1. Forecast the Consequences
This step involves assessing the consequences of the problem's solutions detailed in step 3. Possible consequences of a business decisions could include; productivity, health, environmental impacts and risk.
Here, managerial economics is used to determine the risks and potential financial consequences of an action.
1. Make a Decision
After the consequences and potential solutions to the problem at hand have been analyzed, a decision can be made. At this point, the potential decisions should be measurable values which have been quantified by managerial economics to maximise profits and minimise risk and adverse outcomes of the firm. This step includes a sensitivity analysis of the solution. A sensitivity analysis of the selected solution details how the output of the solution changes with changes to the inputs. The sensitivity analysis allows the strengths and weaknesses of the designed solution to be analyzed.

== Pricing ==
It is important to understand what pricing decisions should be made regarding the products and services of the firm. Efficient pricing is required to maintain desired levels of revenue and profit, whilst also maintaining customer satisfaction. Setting a price too low reduces profitability, negatively affects the perceived quality of the product, and sets an expectation of price for the consumer. Setting a price too high may negatively affect the image of an organisation from the perspective of the consumer.
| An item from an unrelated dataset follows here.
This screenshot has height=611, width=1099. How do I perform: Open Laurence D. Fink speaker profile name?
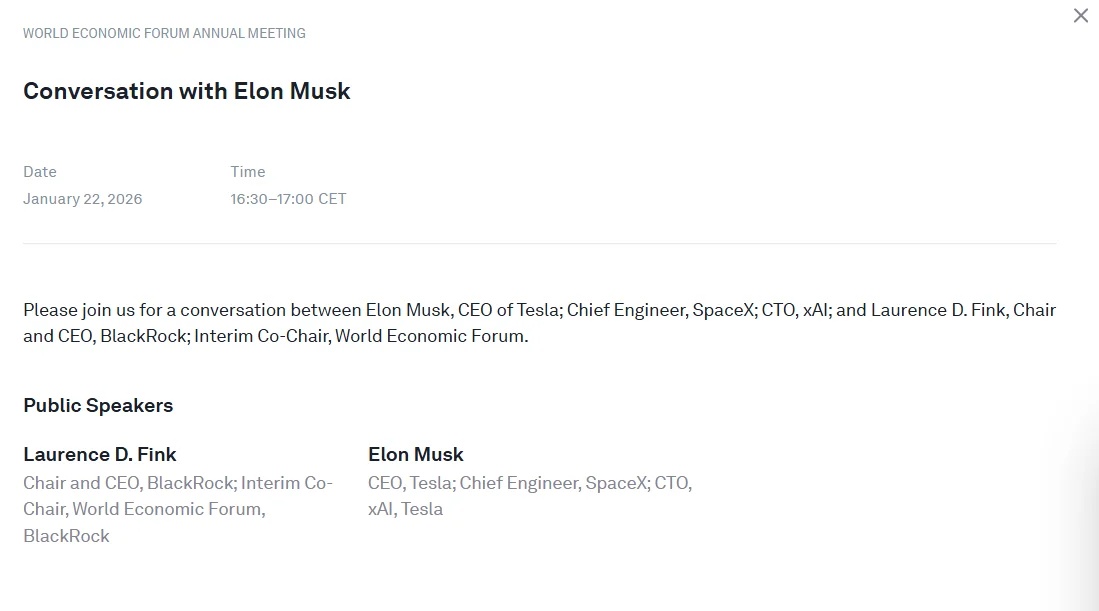click(100, 454)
Managers may price using intuitive or technocratic decision-making styles. A technocratic approach relies on quantitative analysis and optimisation, and typically involves a compensatory method of evaluation. Compensatory evaluation allows one attribute to compensate for another attribute. For example, a manager may price a product at a lower price to compensate for its lower quality. Intuitive decision-making relies on consumer heuristics, defined as cognitive processes of fast decision-making, which occur by limiting the amount of information analysed.

Economic concepts such as competitive advantage, market segmentation, and price discrimination are relevant to pricing strategy. In order to set a price that drives sales and firm performance, managers must understand the economic environment in which they are operating.

=== Price discrimination ===

Price discrimination involves selling the same or similar good at different prices to different consumer segments. Consumer segments are separated by a significant variation in the amount they are willing to pay. In order for price discrimination to occur, firms must be able to separate customer segments according to differing price elasticities, have some market power and prevent customers from re-selling the product.

There are three classic types of price discrimination.

- First-degree price discrimination or perfect price discrimination occurs when firm's can accurately determine what each buyer is willing to pay. However, in practice this strategy is difficult to achieve as it requires full knowledge of the demand curve.
- Second-degree price discrimination occurs when firms can price products or services differently according to the number of units bought. Examples include quantity discounting, bulk pricing and two-for-one offers.
- Third-degree price discrimination prices products or services differently based on the unique demographic of different groups. Examples of third-degree price discrimination are student or senior discounts, or discounted travel tickets for last-minute buys.
Additional forms of price discrimination include bundling, intrapersonal price discrimination and purchase-history price discrimination. A firm's ability to price discriminate effectively can improve their profitability and/or increase their customer base, but only if the conditions required for price discrimination are met.

=== Psychology of pricing ===
The Psychology of Pricing is used to understand how pricing affects consumers perception of goods and their willingness to consume. The way a good is priced has implications for the perceived value of that good. Firms can capitalise on consumers willingness to pay by influencing their price perception, reducing the pain of paying and exploiting switching costs.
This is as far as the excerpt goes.